Business buyers usually would rather buy the assets of a business than the stock of the corporation owning the business. If you buy stock, you buy sins. You buy potential lawsuits and the company tax history.
When you buy assets, instead of stock, the sins stay with the old owners. You get a fresh start at depreciating the purchased business. You may also get to amortize purchased goodwill over 15 years. To do that, you have to allocate the business purchase price among the assets. How?
Buyers want to allocate the purchase price to short-lived assets – inventories and equipment, in particular — to deduct the purchase price as fast as possible. Most equipment can be depreciated over a seven-year life, but many assets can be written off even faster. Sellers would rather allocate the purchase price to land (non-depreciable), buldings (39-year life) and goodwill (15-year life).
The tax law encourages buyers and sellers to agree by requiring them to file Form 8594, disclosing the allocation, with their returns. By matching the buyer and seller 8594s, the IRS can keep taxpayers from taking opposing positions for tax advantage.
When Peco Foods bought two Mississippi poultry-processing plants, they agreed on a purchase price allocation with the seller and duly filed Form 8594. But then they tried to improve it. They hired an appraisal company to do a “cost segregation study.” Engineers looked over the purchased buildings and identified components that were really part of the manufacturing machinery and should therefore be written off over a shorter life. They filed tax returns using the results of the study.
The IRS didn’t like that. The seller reported gains based on the sale of buildings, which normally provide favorable capital gain rates. If the purchase price had been allocated more to machinery in the first place, the IRS would likely have collected higher taxes because additional purchase price allocated to machinery is normally recaptured depreciation on the machinery, taxable at ordinary rates. So the IRS on exam said that the cost segregation study didn’t change the allocation, and the assets had to be written off more slowly.
The Tax Court last year upheld the IRS, and last week the Eleventh Circuit Court of Appeals agreed (footnotes and citations omitted, my emphasis):
The Tax Court found that the decision to allocate the purchase price separately among the three assets clearly evidences Peco’s intent not to allocate any part of the purchase price to subcomponent assets. We agree. The term “Real Property: Improvements” is not ambiguous, and therefore, the original Canton allocation schedule is binding upon Peco.

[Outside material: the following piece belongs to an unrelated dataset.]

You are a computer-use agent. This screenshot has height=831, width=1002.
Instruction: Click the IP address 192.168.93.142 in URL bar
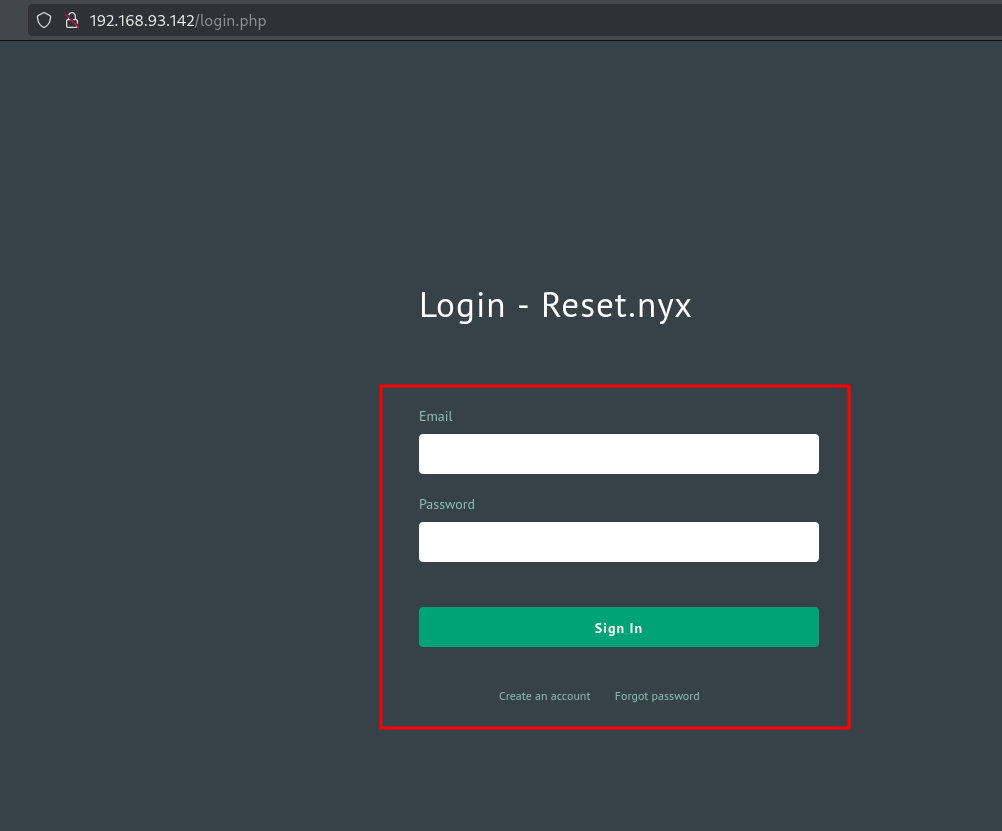[x=141, y=20]
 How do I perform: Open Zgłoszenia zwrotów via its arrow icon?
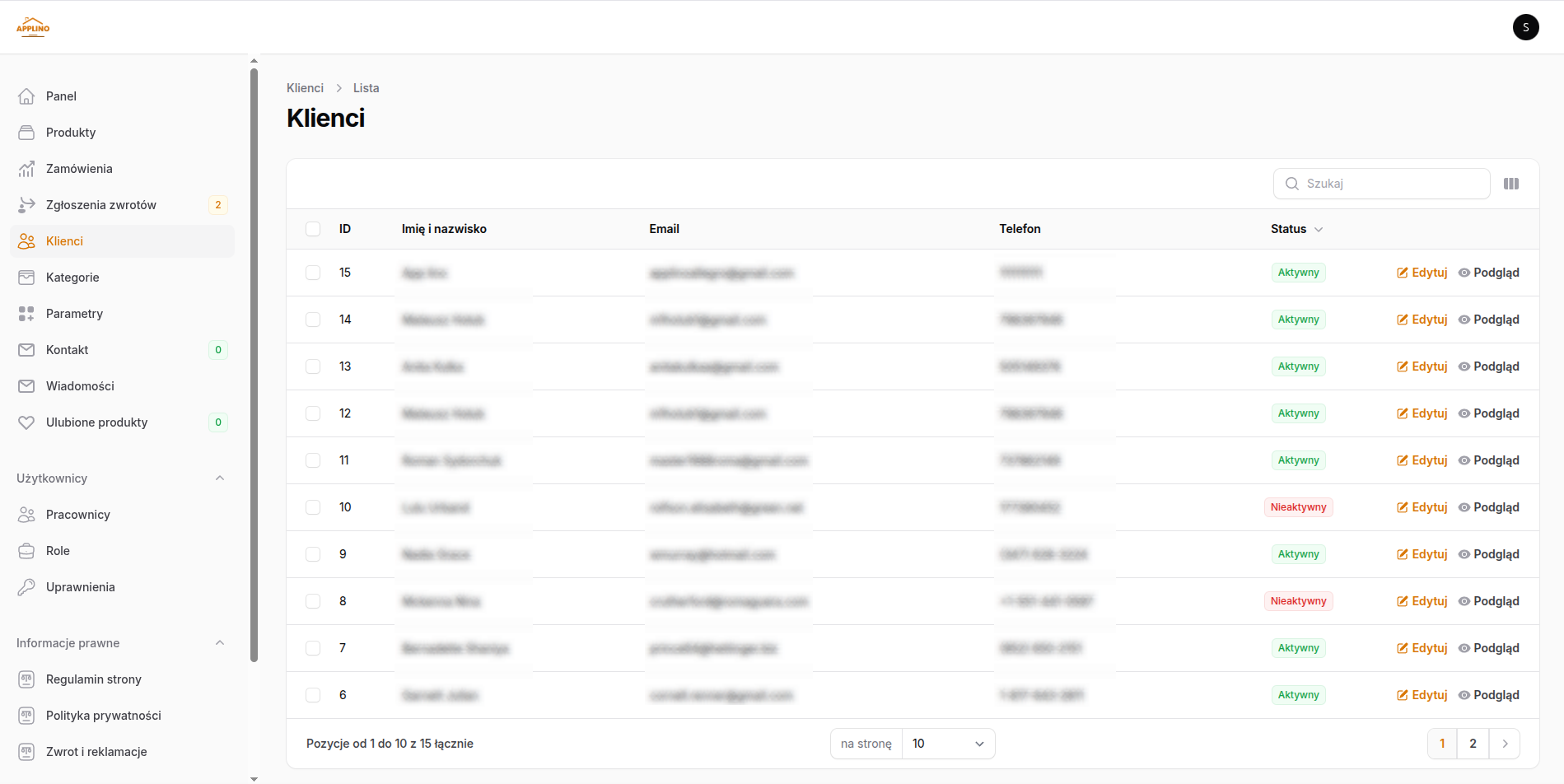coord(26,205)
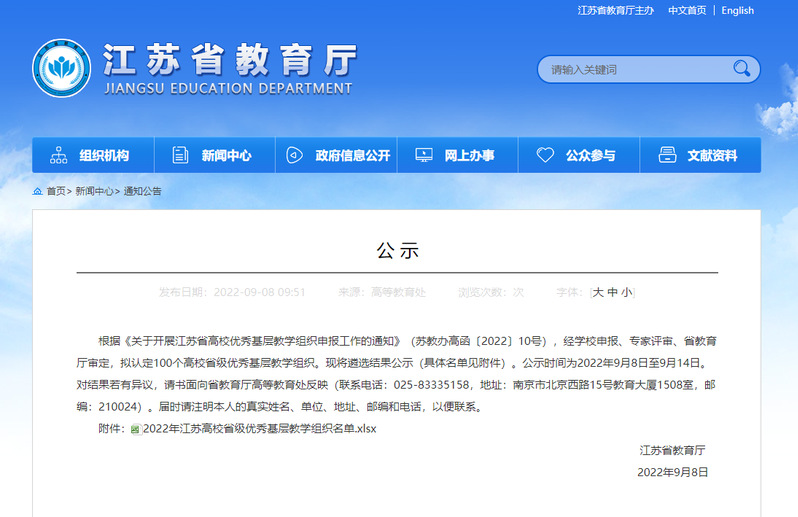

In binding Peco to both agreements, the Commissioner can be assured that both the buyer (Peco), and the respective sellers, (Green Acre and MD), treat the assets consistently for federal tax purposes. As the Danielson court observed, “‘where parties enter into an agreement with a clear understanding of its substance and content, they cannot be heard to say later that they overlooked possible tax consequences.’”
The Moral? If you want to do a cost segregation study on newly-purchased assets, you need to do it in time to write it into the purchase agreement. The tax law doesn’t provide a cost-segregation mulligan.